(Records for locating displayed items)
********
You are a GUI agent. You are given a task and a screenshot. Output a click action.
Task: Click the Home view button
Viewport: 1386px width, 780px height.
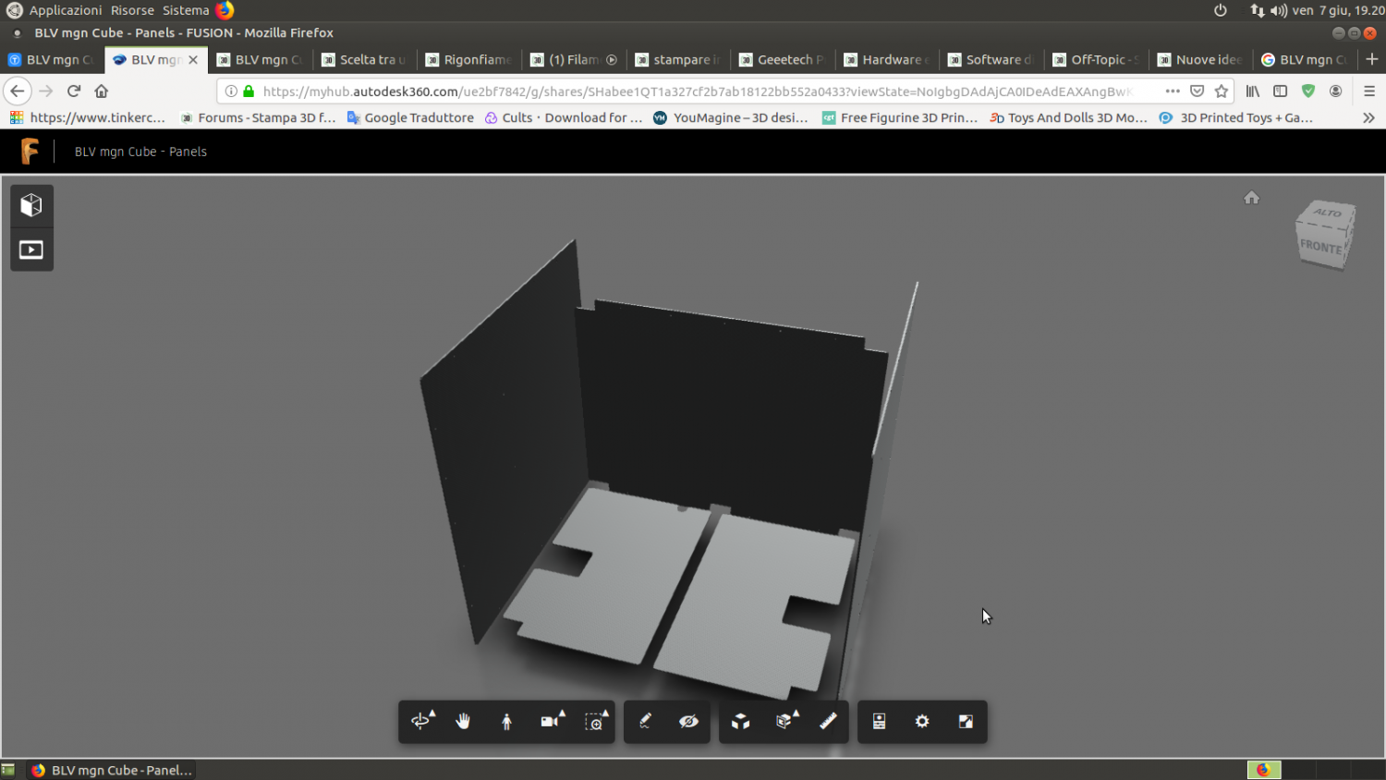pos(1251,198)
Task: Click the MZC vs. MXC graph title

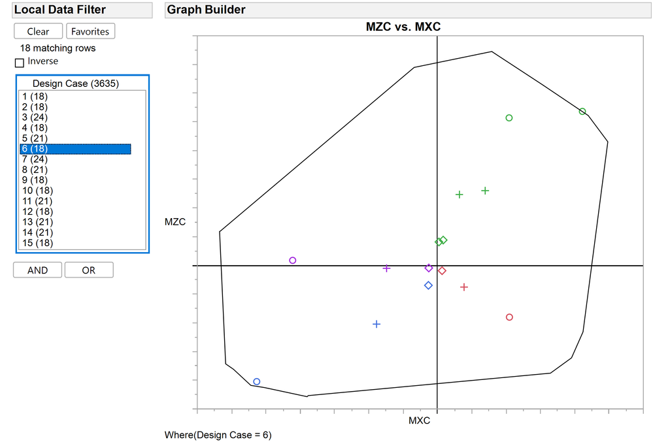Action: (x=403, y=27)
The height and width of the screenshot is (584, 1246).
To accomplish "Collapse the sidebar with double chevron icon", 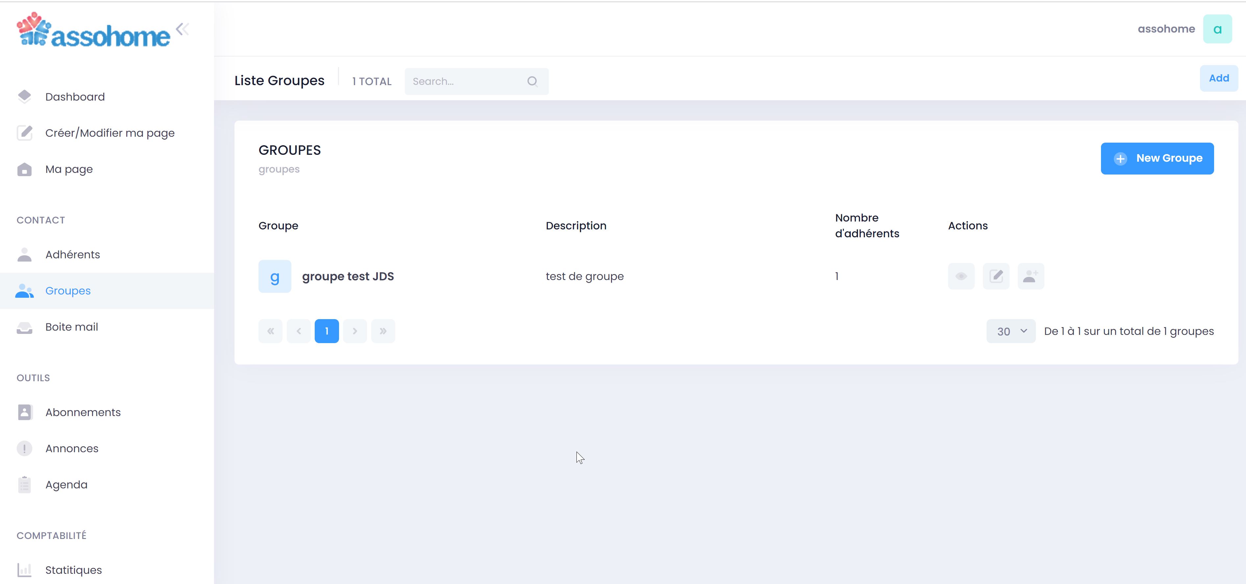I will (182, 29).
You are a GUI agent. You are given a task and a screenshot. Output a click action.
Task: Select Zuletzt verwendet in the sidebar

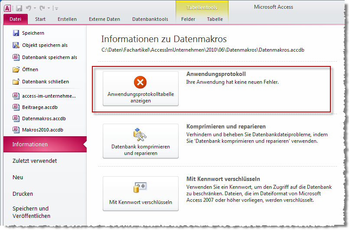tap(35, 161)
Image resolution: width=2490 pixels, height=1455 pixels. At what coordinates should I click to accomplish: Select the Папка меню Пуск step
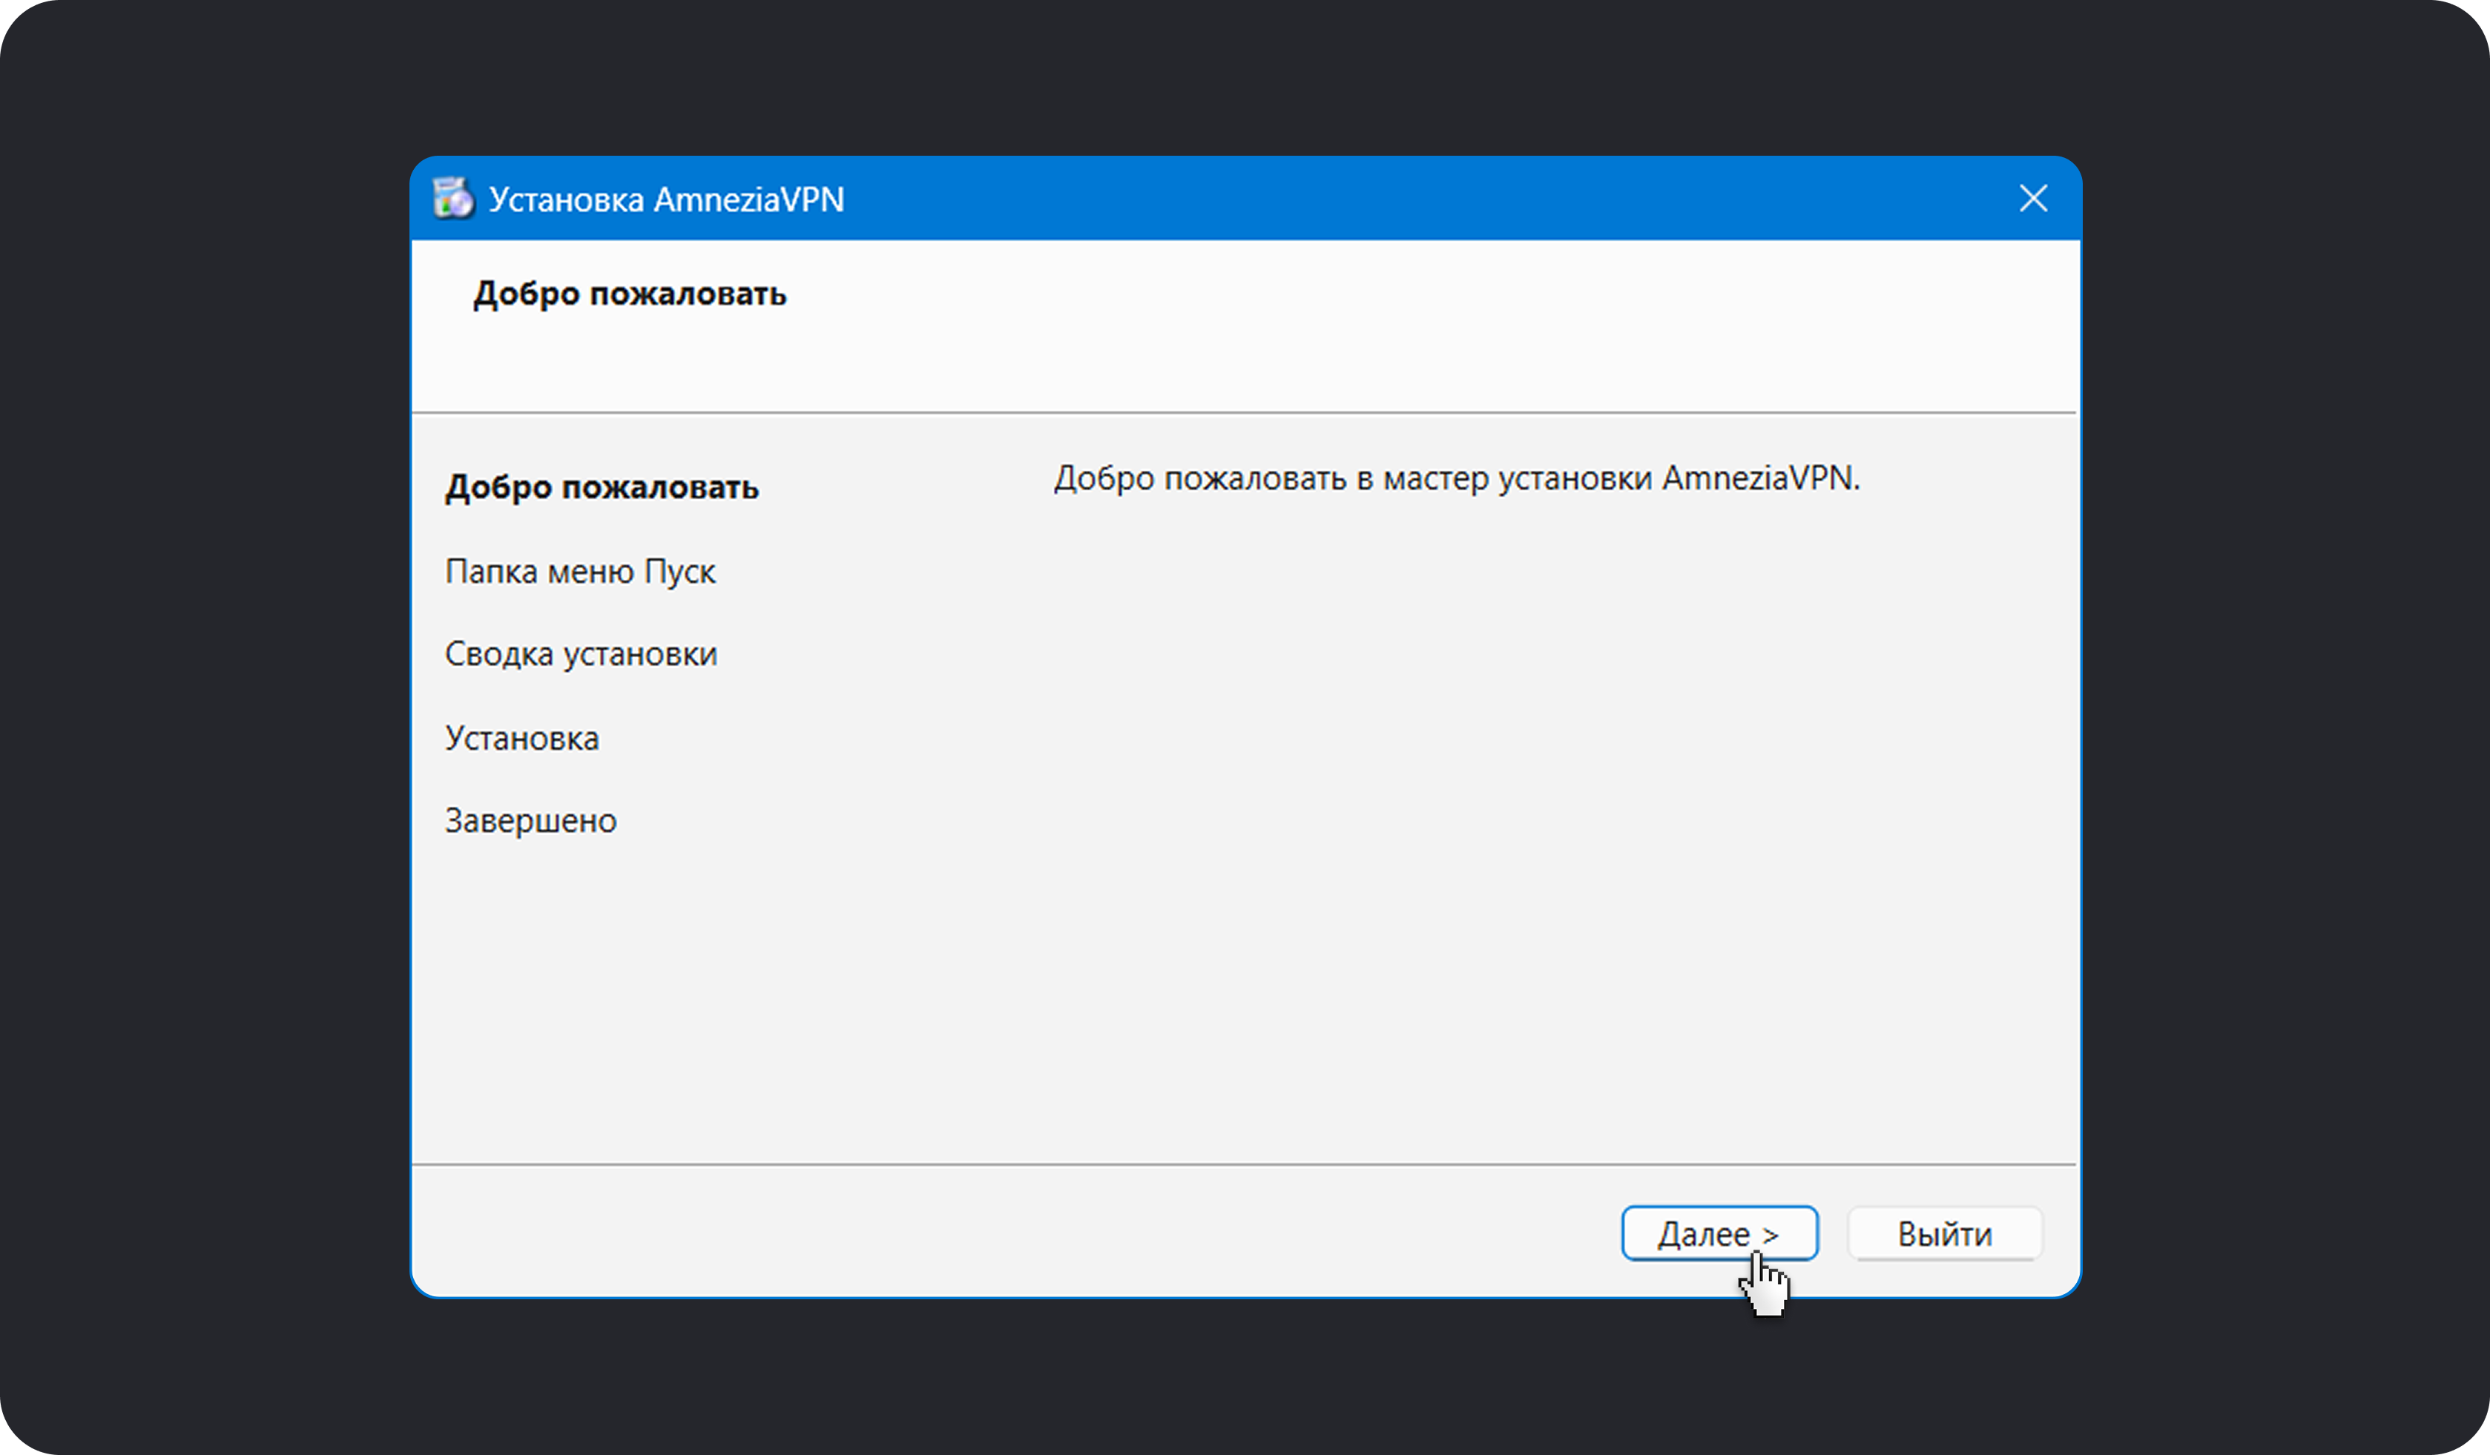[x=579, y=572]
********
TASK TO COMPLETE | Please return, word for word, the lines of the listing beginning at the line that contains "Image resolution: width=2490" and ending with the last line of the listing, omitting the pictures.

OUTPUT FOR THIS TASK |
Image resolution: width=2490 pixels, height=1455 pixels. At what coordinates should I click to accomplish: Select the Папка меню Пуск step
[x=579, y=572]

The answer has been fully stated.